As we approach the 2012 Olympics, many athletes will descend on London, England in hopes of winning a gold medal. But, just how much is that medal worth? Many would say they are absolutely invaluable, a symbol of a lifetime of hard work culminating in an once-in-a-lifetime performance.
But say Michael Phelps—winner of 16 total medals, including 14 gold—decided that his medals lost meaning; maybe he only had room for 13 gold medals on his dresser. The Economist, thankfully, broke down the market value of a gold medal, stripping away its associated worth.
Gold medals, awarded since the 1912 games (the first of the modern Olympics gave winners a silver medal), started out as pure gold. But its content has changed over the years, just like our coins. Now the 2012 medals will weigh in at 14 ounces, a total of 17 times heavier than the first gold medals at the 1912 Stockholm games, but its actual gold content will fall from 100% to a miniscule 1.5%.

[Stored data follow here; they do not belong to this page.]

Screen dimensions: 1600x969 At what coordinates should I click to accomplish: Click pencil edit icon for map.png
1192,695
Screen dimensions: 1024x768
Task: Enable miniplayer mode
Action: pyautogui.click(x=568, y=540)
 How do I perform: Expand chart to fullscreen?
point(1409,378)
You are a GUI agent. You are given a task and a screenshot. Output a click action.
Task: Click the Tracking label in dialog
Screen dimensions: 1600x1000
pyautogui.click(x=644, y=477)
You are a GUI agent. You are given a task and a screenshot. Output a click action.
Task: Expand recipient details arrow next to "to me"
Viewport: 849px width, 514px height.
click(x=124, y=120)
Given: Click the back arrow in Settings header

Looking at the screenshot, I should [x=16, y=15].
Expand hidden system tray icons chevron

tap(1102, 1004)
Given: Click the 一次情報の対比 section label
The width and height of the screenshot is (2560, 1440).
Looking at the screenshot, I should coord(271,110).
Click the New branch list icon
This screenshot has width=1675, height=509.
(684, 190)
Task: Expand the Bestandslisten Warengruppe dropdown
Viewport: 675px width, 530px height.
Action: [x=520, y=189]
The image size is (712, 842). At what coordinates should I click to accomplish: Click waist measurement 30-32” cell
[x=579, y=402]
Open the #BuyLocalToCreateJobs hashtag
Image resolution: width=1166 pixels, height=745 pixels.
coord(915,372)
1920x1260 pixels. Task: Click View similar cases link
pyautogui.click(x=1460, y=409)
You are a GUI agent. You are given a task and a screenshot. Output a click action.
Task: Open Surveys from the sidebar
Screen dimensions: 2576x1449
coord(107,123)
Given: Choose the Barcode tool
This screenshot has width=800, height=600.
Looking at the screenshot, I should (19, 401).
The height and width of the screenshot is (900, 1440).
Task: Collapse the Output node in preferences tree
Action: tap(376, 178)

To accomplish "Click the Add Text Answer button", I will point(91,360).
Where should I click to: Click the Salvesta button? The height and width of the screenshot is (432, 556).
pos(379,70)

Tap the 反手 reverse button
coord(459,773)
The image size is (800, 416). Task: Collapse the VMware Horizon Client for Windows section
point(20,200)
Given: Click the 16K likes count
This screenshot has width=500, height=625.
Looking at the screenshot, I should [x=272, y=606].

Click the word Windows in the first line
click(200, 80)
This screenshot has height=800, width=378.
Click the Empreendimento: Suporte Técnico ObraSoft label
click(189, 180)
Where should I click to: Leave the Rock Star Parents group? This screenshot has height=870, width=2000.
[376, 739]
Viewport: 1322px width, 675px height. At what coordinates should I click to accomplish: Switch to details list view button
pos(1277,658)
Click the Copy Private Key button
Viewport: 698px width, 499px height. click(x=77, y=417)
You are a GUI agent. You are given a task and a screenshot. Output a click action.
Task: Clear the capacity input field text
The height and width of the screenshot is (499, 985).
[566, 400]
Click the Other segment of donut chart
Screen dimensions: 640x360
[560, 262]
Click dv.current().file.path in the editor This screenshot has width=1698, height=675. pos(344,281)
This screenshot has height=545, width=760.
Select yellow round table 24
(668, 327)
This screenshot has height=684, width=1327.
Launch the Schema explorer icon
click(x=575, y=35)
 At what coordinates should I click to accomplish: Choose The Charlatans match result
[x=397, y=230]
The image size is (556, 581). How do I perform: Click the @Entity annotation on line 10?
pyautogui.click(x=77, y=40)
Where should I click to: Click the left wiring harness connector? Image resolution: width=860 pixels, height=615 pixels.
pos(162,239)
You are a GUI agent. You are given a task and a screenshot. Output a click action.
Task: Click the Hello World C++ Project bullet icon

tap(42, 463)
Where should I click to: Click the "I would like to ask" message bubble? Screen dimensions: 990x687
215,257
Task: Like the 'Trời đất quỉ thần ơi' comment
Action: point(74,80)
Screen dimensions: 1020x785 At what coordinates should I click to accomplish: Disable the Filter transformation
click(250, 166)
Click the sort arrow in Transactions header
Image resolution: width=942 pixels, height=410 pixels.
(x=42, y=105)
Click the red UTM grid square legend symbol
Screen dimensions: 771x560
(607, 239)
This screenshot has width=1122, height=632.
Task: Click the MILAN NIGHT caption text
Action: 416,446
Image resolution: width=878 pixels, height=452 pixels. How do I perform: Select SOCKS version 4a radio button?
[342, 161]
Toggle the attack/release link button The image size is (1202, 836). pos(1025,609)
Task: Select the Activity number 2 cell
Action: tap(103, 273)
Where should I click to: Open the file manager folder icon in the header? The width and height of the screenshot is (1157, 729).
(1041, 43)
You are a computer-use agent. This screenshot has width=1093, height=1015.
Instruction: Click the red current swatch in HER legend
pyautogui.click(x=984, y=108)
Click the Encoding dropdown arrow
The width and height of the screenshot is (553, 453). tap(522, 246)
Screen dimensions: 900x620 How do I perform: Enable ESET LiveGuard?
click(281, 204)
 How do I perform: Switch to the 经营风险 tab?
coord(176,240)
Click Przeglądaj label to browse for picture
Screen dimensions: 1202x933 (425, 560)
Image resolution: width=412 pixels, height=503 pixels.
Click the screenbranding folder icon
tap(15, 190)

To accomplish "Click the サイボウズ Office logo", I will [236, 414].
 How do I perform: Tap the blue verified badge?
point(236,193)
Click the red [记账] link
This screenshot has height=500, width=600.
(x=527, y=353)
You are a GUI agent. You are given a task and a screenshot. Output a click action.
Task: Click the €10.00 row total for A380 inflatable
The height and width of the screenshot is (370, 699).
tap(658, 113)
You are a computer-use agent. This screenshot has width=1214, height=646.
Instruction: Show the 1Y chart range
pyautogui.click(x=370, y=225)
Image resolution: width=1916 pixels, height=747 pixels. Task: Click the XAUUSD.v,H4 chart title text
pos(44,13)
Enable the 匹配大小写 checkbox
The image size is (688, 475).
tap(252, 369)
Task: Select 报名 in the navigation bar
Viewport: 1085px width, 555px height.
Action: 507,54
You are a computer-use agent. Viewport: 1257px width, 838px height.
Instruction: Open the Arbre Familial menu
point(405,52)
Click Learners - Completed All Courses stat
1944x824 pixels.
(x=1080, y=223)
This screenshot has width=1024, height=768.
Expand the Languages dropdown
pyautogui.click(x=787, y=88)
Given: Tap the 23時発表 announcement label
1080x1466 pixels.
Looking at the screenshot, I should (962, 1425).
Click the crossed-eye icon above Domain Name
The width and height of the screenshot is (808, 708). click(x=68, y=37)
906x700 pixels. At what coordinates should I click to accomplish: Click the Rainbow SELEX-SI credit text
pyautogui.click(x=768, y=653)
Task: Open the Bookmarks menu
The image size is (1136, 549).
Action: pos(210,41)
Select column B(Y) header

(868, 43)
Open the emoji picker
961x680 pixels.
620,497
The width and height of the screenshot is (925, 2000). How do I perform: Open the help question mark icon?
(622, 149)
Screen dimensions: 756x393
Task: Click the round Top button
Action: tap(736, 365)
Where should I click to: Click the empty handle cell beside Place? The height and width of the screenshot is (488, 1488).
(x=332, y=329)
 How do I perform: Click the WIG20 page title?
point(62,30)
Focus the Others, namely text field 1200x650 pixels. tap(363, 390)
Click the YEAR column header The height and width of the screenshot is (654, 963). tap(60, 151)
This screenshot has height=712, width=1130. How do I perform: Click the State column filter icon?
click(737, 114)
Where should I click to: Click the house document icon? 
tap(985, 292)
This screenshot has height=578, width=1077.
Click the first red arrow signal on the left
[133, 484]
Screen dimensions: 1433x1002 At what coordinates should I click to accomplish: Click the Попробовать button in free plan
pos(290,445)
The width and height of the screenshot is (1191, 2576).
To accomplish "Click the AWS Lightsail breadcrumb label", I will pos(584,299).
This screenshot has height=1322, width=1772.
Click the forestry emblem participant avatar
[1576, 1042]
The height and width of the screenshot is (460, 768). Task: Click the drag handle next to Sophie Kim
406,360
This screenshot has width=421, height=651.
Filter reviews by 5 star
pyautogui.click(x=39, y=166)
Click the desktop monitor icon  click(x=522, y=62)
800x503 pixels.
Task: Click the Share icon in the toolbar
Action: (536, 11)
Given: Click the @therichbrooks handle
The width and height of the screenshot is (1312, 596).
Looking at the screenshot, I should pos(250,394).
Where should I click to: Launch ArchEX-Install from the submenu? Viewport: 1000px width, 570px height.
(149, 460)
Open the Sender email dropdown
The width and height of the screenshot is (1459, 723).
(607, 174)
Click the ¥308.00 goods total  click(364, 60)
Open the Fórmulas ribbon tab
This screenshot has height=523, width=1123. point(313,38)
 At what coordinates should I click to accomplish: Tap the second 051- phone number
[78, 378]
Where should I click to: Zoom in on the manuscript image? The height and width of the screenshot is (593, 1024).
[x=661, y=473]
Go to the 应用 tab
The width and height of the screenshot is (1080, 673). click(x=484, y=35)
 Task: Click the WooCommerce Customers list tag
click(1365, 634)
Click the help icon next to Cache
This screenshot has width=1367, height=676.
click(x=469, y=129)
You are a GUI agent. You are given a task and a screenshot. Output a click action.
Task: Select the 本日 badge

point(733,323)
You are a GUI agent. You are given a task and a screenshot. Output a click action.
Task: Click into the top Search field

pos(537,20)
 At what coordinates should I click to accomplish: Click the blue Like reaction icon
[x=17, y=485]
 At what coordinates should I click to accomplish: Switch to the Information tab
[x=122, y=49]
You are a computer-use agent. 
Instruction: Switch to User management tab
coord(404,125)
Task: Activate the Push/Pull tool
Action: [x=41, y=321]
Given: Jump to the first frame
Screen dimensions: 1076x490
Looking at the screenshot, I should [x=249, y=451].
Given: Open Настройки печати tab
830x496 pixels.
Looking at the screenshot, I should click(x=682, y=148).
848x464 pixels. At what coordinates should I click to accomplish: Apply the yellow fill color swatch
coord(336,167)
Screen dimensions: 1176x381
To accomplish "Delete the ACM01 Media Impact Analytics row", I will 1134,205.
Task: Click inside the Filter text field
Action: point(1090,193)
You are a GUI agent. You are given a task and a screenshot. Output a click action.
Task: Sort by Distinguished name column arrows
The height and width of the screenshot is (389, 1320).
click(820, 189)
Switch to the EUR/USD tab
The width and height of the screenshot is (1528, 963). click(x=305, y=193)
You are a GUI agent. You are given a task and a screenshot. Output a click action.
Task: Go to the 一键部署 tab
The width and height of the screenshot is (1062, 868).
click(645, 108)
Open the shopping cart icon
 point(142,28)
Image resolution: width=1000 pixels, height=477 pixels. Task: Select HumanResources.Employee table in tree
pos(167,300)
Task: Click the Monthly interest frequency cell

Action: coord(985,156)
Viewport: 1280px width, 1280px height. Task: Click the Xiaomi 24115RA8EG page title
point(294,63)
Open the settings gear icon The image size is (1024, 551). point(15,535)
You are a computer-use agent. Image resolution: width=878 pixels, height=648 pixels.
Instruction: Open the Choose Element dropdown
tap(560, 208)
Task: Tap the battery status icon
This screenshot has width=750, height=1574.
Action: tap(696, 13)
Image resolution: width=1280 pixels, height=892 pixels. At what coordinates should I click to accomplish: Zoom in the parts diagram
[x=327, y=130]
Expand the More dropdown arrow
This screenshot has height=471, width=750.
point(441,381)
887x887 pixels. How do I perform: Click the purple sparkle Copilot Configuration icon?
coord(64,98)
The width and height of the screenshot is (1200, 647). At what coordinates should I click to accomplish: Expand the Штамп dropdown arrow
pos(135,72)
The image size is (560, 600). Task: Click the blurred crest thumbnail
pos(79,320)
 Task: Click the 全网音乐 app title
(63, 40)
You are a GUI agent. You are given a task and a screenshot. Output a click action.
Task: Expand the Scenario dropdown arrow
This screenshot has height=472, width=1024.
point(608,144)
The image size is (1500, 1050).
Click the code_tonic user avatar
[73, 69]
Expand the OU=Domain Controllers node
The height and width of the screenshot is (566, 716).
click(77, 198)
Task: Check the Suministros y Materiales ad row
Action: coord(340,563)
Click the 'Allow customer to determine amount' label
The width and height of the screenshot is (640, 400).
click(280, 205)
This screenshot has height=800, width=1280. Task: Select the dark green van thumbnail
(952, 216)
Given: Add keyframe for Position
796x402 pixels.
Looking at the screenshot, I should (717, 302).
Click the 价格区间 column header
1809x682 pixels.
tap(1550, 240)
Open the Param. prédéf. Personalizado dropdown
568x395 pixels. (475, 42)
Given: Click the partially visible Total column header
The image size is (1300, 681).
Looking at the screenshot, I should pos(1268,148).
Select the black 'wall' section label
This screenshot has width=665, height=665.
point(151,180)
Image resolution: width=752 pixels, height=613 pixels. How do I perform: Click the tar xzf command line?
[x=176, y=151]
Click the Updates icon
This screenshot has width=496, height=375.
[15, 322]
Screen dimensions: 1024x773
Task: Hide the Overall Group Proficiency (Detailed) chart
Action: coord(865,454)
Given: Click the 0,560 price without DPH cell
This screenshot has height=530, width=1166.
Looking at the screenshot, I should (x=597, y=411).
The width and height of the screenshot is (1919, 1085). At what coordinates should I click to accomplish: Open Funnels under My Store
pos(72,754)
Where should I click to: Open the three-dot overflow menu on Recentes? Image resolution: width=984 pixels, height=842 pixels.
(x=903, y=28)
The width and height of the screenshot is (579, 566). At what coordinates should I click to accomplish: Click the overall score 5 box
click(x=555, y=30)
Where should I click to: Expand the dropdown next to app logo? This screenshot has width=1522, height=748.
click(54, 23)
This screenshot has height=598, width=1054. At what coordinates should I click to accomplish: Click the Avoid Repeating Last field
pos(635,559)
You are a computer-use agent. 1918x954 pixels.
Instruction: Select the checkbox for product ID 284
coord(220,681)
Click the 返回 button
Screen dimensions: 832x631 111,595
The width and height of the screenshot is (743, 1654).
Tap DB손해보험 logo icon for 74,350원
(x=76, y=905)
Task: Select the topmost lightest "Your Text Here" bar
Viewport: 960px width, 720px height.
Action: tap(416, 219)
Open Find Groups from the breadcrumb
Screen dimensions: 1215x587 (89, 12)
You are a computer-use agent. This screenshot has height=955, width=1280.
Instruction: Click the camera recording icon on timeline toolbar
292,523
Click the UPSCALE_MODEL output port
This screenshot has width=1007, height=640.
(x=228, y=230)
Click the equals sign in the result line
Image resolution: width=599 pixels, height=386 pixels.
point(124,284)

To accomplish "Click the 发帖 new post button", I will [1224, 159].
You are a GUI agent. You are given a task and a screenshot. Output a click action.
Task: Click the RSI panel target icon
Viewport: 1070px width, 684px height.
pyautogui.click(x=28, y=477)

The International Olympic Committee has set standards requiring a gold medal to be at least 92.5% silver and with at least 6 grams of gold, but the rest was up to the London organizers. Using the current prices of gold and silver, The Economist calculates that any gold medal winner will have approximately $706 in raw material worth hanging from their necks on that podium. They also find that—for the first time ever—the silver in the gold medal outweighs the worth of its gold content.
Concluding, The Economist puts this in a little perspective:
“Medals are, of course, worth far more than their weight in gold. On March 29th Wladimir Klitschko, a Ukrainian world heavyweight-boxing champion, raised $1m for charity by auctioning off his 1996 gold medal.”